• Task item: Every line containing the string "computer" is to be copied from the records.

Stored data:
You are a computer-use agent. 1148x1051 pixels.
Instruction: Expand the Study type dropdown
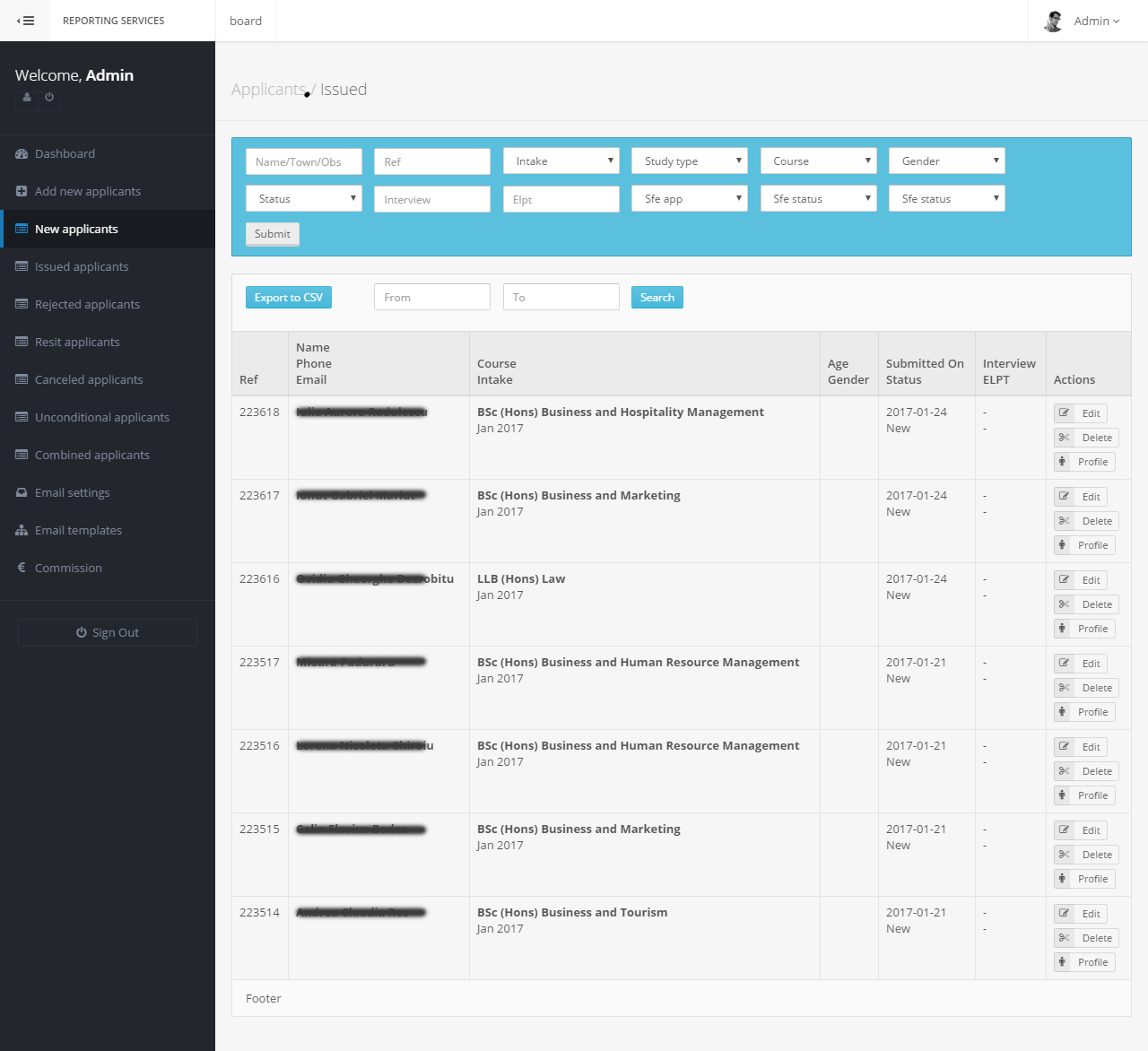coord(689,161)
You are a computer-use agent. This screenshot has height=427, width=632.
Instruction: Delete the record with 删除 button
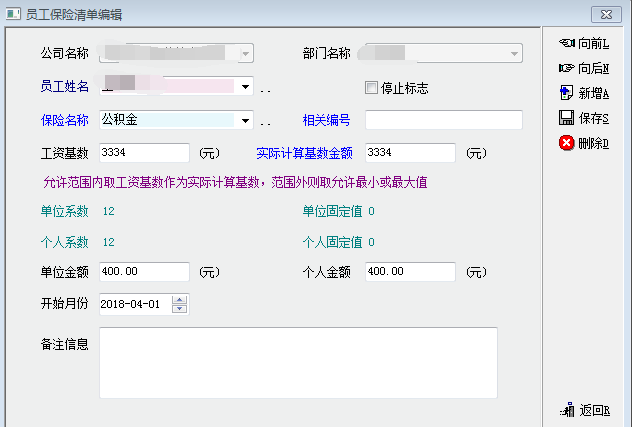(584, 143)
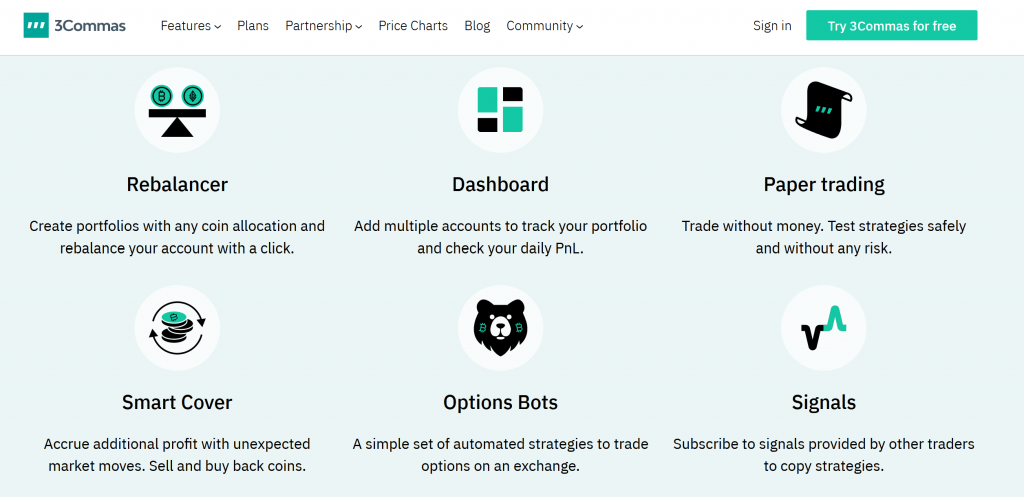Select the Signals heading link
The height and width of the screenshot is (497, 1024).
pyautogui.click(x=824, y=402)
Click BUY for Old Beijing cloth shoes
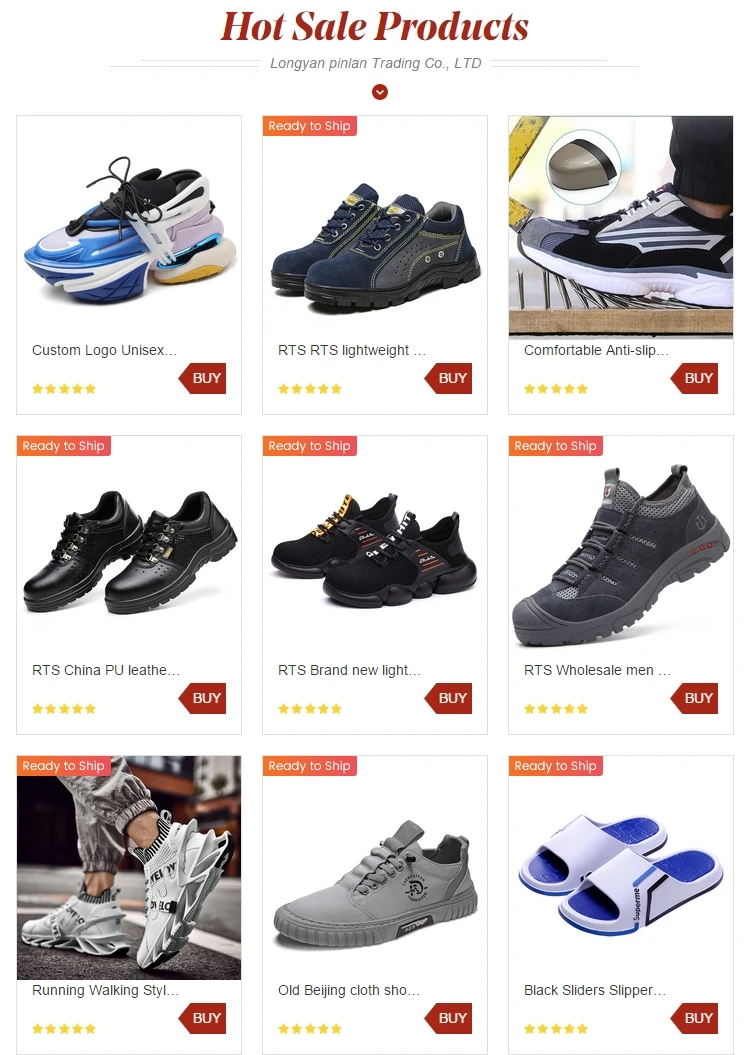The height and width of the screenshot is (1055, 750). coord(449,1019)
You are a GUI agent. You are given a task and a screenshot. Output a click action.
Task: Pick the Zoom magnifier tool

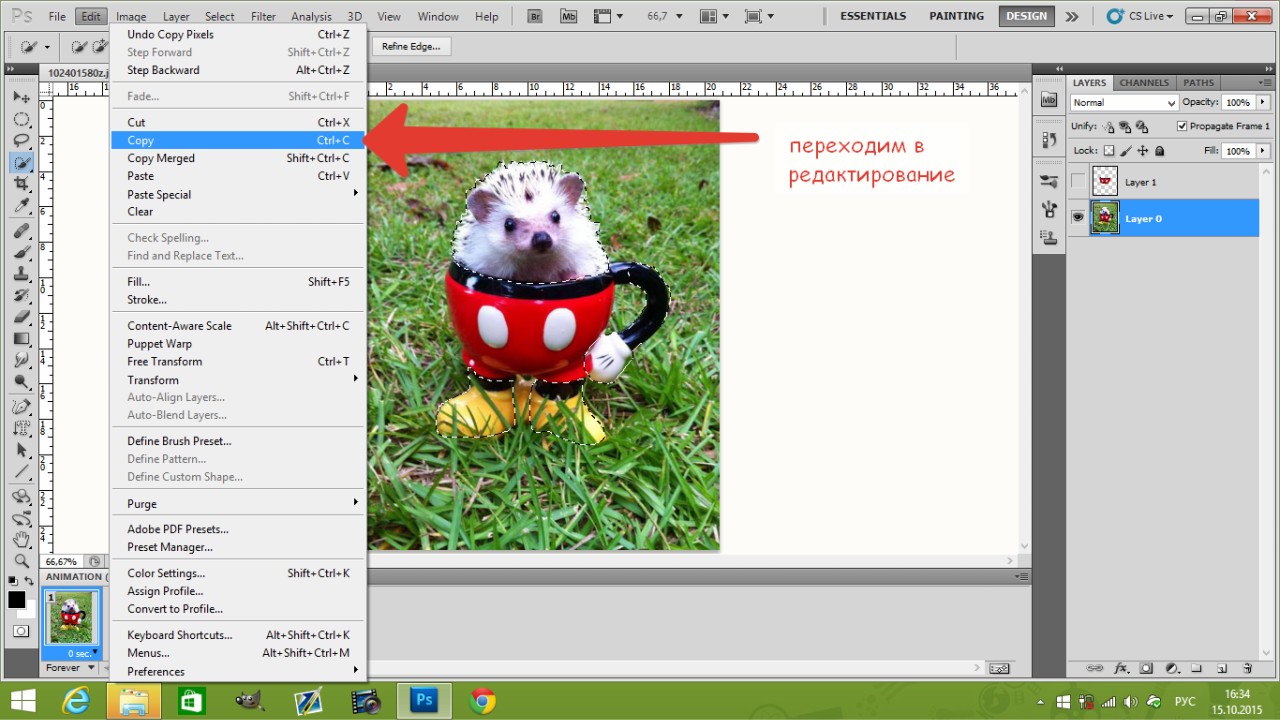[x=21, y=560]
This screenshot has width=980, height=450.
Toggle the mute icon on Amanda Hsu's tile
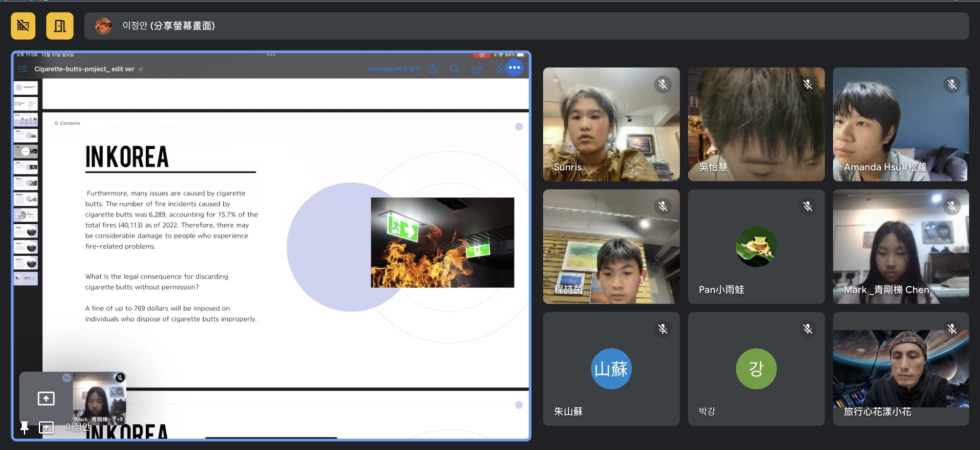point(951,84)
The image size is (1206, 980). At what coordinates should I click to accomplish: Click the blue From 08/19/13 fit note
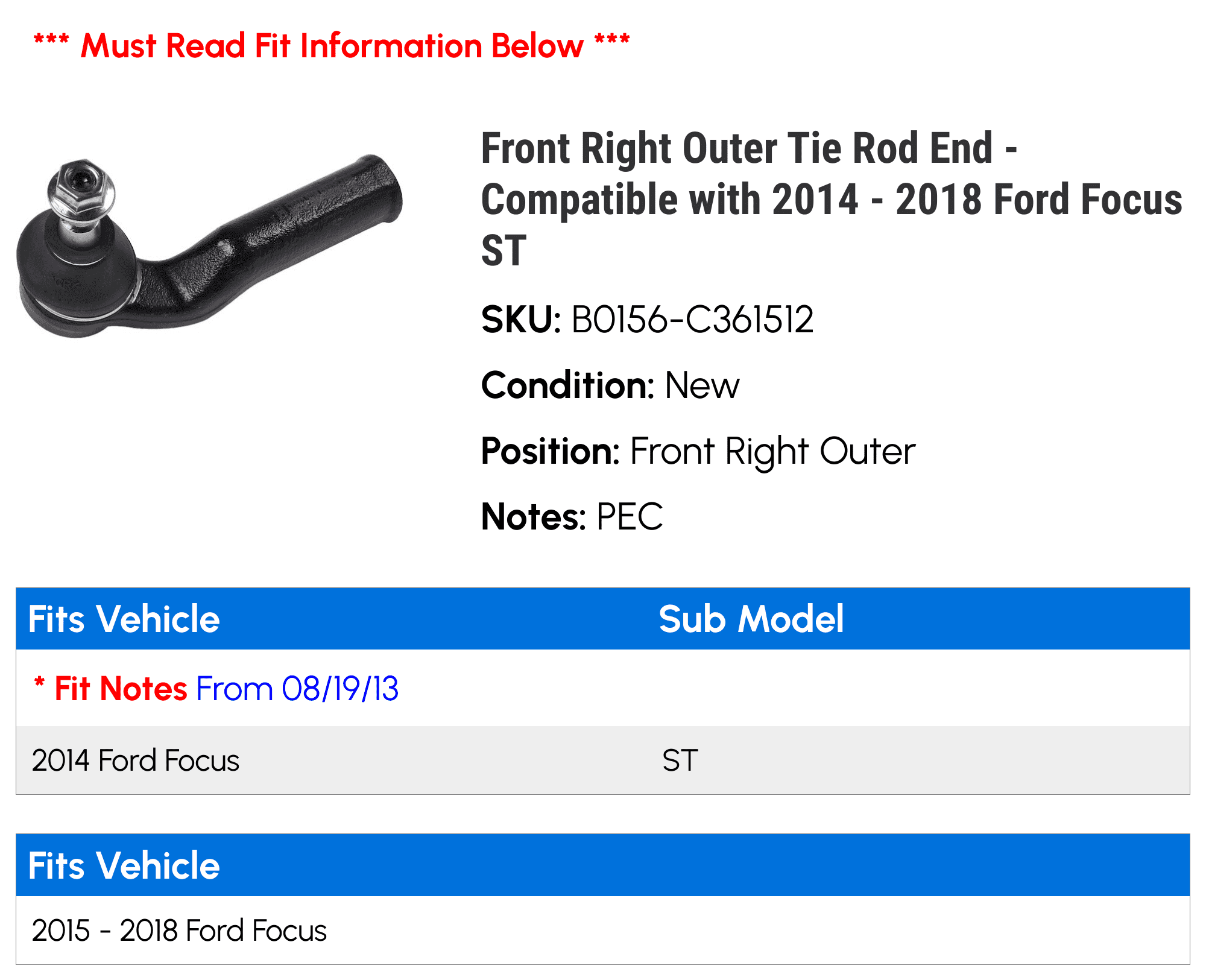pyautogui.click(x=297, y=688)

• Solution to this exercise:
You are a computer-use agent. 1148x1051 pixels.
You are a computer-use agent. This screenshot has height=427, width=632.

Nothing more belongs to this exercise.